Set task:
Reproduce the passage about defining a Pipeline in YAML word for word, including its code block and formatting.

Selection:
START
We begin by defining a ``Pipeline`` which will construct our desired model:

.. code:: yaml

    estimator:
        eval: |
            Pipeline([
                    ('featurizer', DihedralFeaturizer()),
                    ('tica', tICA()),
                    ('cluster', MiniBatchKMeans()),
                    ('msm', MarkovStateModel(n_timescales=5, verbose=False)),
            ])
        eval_scope: msmbuilder

Notice that we can easily set default parameters (e.g. ``msm.n_timescales``)
in our ``Pipeline`` even if we don't plan on optimizing them.
END
Given information:
START
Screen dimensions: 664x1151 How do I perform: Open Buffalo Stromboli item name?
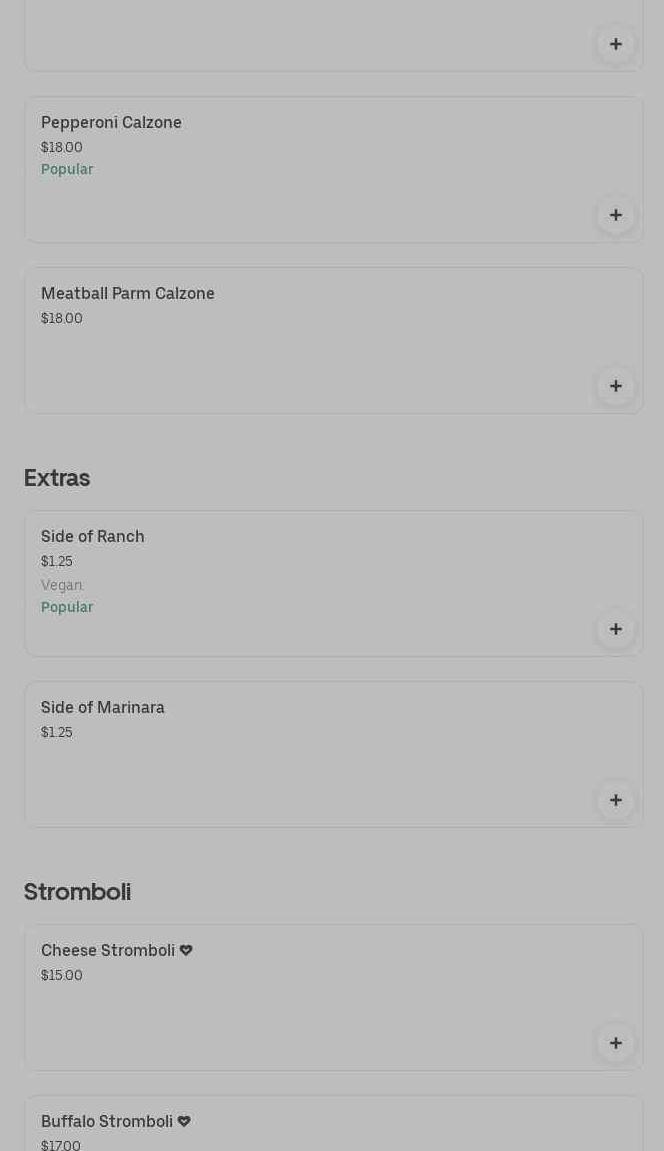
END
Solution to this exercise:
We begin by defining a ``Pipeline`` which will construct our desired model:

.. code:: yaml

    estimator:
        eval: |
            Pipeline([
                    ('featurizer', DihedralFeaturizer()),
                    ('tica', tICA()),
                    ('cluster', MiniBatchKMeans()),
                    ('msm', MarkovStateModel(n_timescales=5, verbose=False)),
            ])
        eval_scope: msmbuilder

Notice that we can easily set default parameters (e.g. ``msm.n_timescales``)
in our ``Pipeline`` even if we don't plan on optimizing them.